_SHORT EXERCISE:_ In the records below, change every "Screen dimensions" to "Display size" and leave everything else as it is.

Records pointing to text and elements
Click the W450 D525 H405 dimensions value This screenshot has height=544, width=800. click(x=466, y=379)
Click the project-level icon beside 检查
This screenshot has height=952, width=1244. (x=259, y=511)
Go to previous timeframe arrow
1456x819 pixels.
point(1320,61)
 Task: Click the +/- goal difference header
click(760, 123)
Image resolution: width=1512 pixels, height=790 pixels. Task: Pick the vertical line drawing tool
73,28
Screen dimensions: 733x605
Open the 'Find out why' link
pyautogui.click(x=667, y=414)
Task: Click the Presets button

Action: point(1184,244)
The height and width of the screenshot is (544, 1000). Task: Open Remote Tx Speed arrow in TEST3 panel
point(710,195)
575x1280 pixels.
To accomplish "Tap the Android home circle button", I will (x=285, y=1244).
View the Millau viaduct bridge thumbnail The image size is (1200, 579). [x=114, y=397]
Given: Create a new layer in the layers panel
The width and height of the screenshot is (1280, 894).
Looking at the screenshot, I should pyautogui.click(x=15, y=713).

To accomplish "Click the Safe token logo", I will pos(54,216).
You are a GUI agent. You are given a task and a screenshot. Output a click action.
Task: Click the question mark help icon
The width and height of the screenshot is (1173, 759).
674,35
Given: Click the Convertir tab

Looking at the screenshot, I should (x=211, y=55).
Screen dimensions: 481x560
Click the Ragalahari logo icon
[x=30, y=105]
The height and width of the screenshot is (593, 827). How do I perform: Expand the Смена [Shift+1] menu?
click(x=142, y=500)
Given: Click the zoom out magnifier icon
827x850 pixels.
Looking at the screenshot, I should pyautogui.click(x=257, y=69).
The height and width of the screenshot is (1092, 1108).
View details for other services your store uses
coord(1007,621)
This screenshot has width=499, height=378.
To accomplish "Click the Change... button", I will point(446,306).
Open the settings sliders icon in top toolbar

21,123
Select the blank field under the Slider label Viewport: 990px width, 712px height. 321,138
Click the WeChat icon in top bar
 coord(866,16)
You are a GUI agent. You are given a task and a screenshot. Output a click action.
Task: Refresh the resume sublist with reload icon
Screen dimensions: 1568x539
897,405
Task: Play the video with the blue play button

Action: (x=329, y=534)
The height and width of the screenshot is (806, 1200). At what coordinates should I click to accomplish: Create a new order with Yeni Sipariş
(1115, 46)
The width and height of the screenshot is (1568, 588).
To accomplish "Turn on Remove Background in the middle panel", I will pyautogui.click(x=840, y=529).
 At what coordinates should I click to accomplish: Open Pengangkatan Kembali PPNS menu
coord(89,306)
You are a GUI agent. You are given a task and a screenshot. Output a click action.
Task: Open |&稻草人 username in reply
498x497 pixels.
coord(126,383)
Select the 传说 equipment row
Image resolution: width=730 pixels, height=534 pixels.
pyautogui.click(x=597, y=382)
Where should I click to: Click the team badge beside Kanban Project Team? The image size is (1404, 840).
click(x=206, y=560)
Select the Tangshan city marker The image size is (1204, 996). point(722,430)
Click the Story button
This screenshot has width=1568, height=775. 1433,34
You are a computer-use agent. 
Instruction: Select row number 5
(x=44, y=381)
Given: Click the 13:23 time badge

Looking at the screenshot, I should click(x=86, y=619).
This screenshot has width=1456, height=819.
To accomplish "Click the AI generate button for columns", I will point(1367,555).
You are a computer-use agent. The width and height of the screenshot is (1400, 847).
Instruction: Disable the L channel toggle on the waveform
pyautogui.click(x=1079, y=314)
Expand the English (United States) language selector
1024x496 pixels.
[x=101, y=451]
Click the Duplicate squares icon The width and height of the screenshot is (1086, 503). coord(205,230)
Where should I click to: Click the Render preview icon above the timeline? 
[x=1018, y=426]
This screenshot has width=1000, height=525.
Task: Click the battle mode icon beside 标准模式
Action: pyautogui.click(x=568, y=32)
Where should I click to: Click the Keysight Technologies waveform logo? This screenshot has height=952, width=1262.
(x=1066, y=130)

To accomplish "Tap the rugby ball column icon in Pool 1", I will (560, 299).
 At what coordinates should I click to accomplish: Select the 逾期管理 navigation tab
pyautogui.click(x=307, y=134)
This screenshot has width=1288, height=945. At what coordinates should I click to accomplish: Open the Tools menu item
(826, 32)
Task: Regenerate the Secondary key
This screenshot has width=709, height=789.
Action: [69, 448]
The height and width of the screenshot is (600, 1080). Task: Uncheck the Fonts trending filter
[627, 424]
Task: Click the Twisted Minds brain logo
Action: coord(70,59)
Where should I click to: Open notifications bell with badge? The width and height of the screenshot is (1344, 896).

_SOLUTION FOR THIS TASK:_
Click the W450 D525 H405 dimensions value This screenshot has height=544, width=800. click(x=466, y=379)
Click the project-level icon beside 检查
This screenshot has height=952, width=1244. (x=259, y=511)
Go to previous timeframe arrow
1456x819 pixels.
point(1320,61)
 Task: Click the +/- goal difference header
click(760, 123)
Image resolution: width=1512 pixels, height=790 pixels. Task: Pick the vertical line drawing tool
73,28
Display size: 733x605
Open the 'Find out why' link
pyautogui.click(x=667, y=414)
Task: Click the Presets button

Action: point(1184,244)
The height and width of the screenshot is (544, 1000). Task: Open Remote Tx Speed arrow in TEST3 panel
point(710,195)
575x1280 pixels.
To accomplish "Tap the Android home circle button", I will (x=285, y=1244).
View the Millau viaduct bridge thumbnail The image size is (1200, 579). [x=114, y=397]
Given: Create a new layer in the layers panel
The width and height of the screenshot is (1280, 894).
Looking at the screenshot, I should pyautogui.click(x=15, y=713).

To accomplish "Click the Safe token logo", I will pos(54,216).
You are a GUI agent. You are given a task and a screenshot. Output a click action.
Task: Click the question mark help icon
The width and height of the screenshot is (1173, 759).
674,35
Given: Click the Convertir tab

Looking at the screenshot, I should (x=211, y=55).
Display size: 481x560
Click the Ragalahari logo icon
[x=30, y=105]
The height and width of the screenshot is (593, 827). How do I perform: Expand the Смена [Shift+1] menu?
click(x=142, y=500)
Given: Click the zoom out magnifier icon
827x850 pixels.
Looking at the screenshot, I should pyautogui.click(x=257, y=69).
The height and width of the screenshot is (1092, 1108).
View details for other services your store uses
coord(1007,621)
This screenshot has width=499, height=378.
To accomplish "Click the Change... button", I will point(446,306).
Open the settings sliders icon in top toolbar

21,123
Select the blank field under the Slider label Viewport: 990px width, 712px height. 321,138
Click the WeChat icon in top bar
 coord(866,16)
You are a GUI agent. You are given a task and a screenshot. Output a click action.
Task: Refresh the resume sublist with reload icon
Display size: 1568x539
897,405
Task: Play the video with the blue play button

Action: (x=329, y=534)
The height and width of the screenshot is (806, 1200). At what coordinates should I click to accomplish: Create a new order with Yeni Sipariş
(1115, 46)
The width and height of the screenshot is (1568, 588).
To accomplish "Turn on Remove Background in the middle panel", I will pyautogui.click(x=840, y=529).
 At what coordinates should I click to accomplish: Open Pengangkatan Kembali PPNS menu
coord(89,306)
You are a GUI agent. You are given a task and a screenshot. Output a click action.
Task: Open |&稻草人 username in reply
498x497 pixels.
coord(126,383)
Select the 传说 equipment row
Image resolution: width=730 pixels, height=534 pixels.
pyautogui.click(x=597, y=382)
Where should I click to: Click the team badge beside Kanban Project Team? The image size is (1404, 840).
click(x=206, y=560)
Select the Tangshan city marker The image size is (1204, 996). point(722,430)
Click the Story button
This screenshot has width=1568, height=775. 1433,34
You are a computer-use agent. 
Instruction: Select row number 5
(x=44, y=381)
Given: Click the 13:23 time badge

Looking at the screenshot, I should click(x=86, y=619).
This screenshot has width=1456, height=819.
To accomplish "Click the AI generate button for columns", I will point(1367,555).
You are a computer-use agent. The width and height of the screenshot is (1400, 847).
Instruction: Disable the L channel toggle on the waveform
pyautogui.click(x=1079, y=314)
Expand the English (United States) language selector
1024x496 pixels.
[x=101, y=451]
Click the Duplicate squares icon The width and height of the screenshot is (1086, 503). coord(205,230)
Where should I click to: Click the Render preview icon above the timeline? 
[x=1018, y=426]
This screenshot has width=1000, height=525.
Task: Click the battle mode icon beside 标准模式
Action: pyautogui.click(x=568, y=32)
Where should I click to: Click the Keysight Technologies waveform logo? This screenshot has height=952, width=1262.
(x=1066, y=130)

To accomplish "Tap the rugby ball column icon in Pool 1", I will (560, 299).
 At what coordinates should I click to accomplish: Select the 逾期管理 navigation tab
pyautogui.click(x=307, y=134)
This screenshot has width=1288, height=945. At what coordinates should I click to accomplish: Open the Tools menu item
(826, 32)
Task: Regenerate the Secondary key
This screenshot has width=709, height=789.
Action: [69, 448]
The height and width of the screenshot is (600, 1080). Task: Uncheck the Fonts trending filter
[627, 424]
Task: Click the Twisted Minds brain logo
Action: coord(70,59)
Where should I click to: Open notifications bell with badge? The width and height of the screenshot is (1344, 896).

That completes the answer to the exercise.